## [STATED GOAL]
Quote the material below word for word, from its first line through its last, without changing or leaving out anything.

## [RECORD EXCERPTS]
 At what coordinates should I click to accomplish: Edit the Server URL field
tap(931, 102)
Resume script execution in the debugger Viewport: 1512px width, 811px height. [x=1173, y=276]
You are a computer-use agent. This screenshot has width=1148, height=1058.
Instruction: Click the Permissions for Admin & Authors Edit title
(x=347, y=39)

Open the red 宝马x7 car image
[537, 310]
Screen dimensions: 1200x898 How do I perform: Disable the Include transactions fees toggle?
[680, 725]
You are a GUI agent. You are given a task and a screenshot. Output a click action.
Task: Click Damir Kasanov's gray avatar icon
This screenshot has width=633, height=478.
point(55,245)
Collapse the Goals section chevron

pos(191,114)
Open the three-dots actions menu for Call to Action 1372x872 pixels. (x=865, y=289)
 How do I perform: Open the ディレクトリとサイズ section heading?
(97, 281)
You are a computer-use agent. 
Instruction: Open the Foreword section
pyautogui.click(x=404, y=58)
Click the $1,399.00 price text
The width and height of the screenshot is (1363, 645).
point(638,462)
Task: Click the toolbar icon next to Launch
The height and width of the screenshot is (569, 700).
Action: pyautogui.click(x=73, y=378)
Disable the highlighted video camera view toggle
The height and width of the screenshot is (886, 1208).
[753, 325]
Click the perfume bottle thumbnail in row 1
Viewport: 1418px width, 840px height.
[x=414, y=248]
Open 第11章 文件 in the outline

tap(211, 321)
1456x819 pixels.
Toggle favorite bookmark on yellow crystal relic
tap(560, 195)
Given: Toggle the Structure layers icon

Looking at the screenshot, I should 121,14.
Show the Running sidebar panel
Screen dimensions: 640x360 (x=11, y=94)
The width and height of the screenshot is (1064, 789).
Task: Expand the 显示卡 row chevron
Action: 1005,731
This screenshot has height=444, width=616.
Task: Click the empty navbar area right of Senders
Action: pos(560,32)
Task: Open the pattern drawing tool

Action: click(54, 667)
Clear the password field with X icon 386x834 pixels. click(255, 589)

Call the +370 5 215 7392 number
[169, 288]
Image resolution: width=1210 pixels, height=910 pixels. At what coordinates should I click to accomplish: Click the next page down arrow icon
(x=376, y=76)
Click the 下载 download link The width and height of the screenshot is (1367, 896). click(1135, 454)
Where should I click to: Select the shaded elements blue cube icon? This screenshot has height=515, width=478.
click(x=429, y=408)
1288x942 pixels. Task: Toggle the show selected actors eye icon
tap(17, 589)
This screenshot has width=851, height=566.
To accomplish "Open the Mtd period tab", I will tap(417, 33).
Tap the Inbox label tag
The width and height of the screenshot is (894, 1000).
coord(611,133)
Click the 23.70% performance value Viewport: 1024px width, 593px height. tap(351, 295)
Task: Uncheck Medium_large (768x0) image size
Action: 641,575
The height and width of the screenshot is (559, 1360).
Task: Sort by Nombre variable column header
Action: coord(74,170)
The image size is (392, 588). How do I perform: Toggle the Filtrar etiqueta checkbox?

## [RESULT OF THIS TASK]
 At what coordinates should I click to accomplish: Edit the Server URL field
tap(931, 102)
Resume script execution in the debugger Viewport: 1512px width, 811px height. [x=1173, y=276]
You are a computer-use agent. This screenshot has width=1148, height=1058.
Instruction: Click the Permissions for Admin & Authors Edit title
(x=347, y=39)

Open the red 宝马x7 car image
[537, 310]
Screen dimensions: 1200x898 How do I perform: Disable the Include transactions fees toggle?
[680, 725]
You are a GUI agent. You are given a task and a screenshot. Output a click action.
Task: Click Damir Kasanov's gray avatar icon
This screenshot has width=633, height=478.
point(55,245)
Collapse the Goals section chevron

pos(191,114)
Open the three-dots actions menu for Call to Action 1372x872 pixels. (x=865, y=289)
 How do I perform: Open the ディレクトリとサイズ section heading?
(97, 281)
You are a computer-use agent. 
Instruction: Open the Foreword section
pyautogui.click(x=404, y=58)
Click the $1,399.00 price text
The width and height of the screenshot is (1363, 645).
point(638,462)
Task: Click the toolbar icon next to Launch
The height and width of the screenshot is (569, 700).
Action: pyautogui.click(x=73, y=378)
Disable the highlighted video camera view toggle
The height and width of the screenshot is (886, 1208).
[753, 325]
Click the perfume bottle thumbnail in row 1
Viewport: 1418px width, 840px height.
[x=414, y=248]
Open 第11章 文件 in the outline

tap(211, 321)
1456x819 pixels.
Toggle favorite bookmark on yellow crystal relic
tap(560, 195)
Given: Toggle the Structure layers icon

Looking at the screenshot, I should 121,14.
Show the Running sidebar panel
Screen dimensions: 640x360 (x=11, y=94)
The width and height of the screenshot is (1064, 789).
Task: Expand the 显示卡 row chevron
Action: 1005,731
This screenshot has height=444, width=616.
Task: Click the empty navbar area right of Senders
Action: pos(560,32)
Task: Open the pattern drawing tool

Action: click(54, 667)
Clear the password field with X icon 386x834 pixels. click(255, 589)

Call the +370 5 215 7392 number
[169, 288]
Image resolution: width=1210 pixels, height=910 pixels. At what coordinates should I click to accomplish: Click the next page down arrow icon
(x=376, y=76)
Click the 下载 download link The width and height of the screenshot is (1367, 896). click(1135, 454)
Where should I click to: Select the shaded elements blue cube icon? This screenshot has height=515, width=478.
click(x=429, y=408)
1288x942 pixels. Task: Toggle the show selected actors eye icon
tap(17, 589)
This screenshot has width=851, height=566.
To accomplish "Open the Mtd period tab", I will tap(417, 33).
Tap the Inbox label tag
The width and height of the screenshot is (894, 1000).
coord(611,133)
Click the 23.70% performance value Viewport: 1024px width, 593px height. tap(351, 295)
Task: Uncheck Medium_large (768x0) image size
Action: 641,575
The height and width of the screenshot is (559, 1360).
Task: Sort by Nombre variable column header
Action: coord(74,170)
The image size is (392, 588). How do I perform: Toggle the Filtrar etiqueta checkbox?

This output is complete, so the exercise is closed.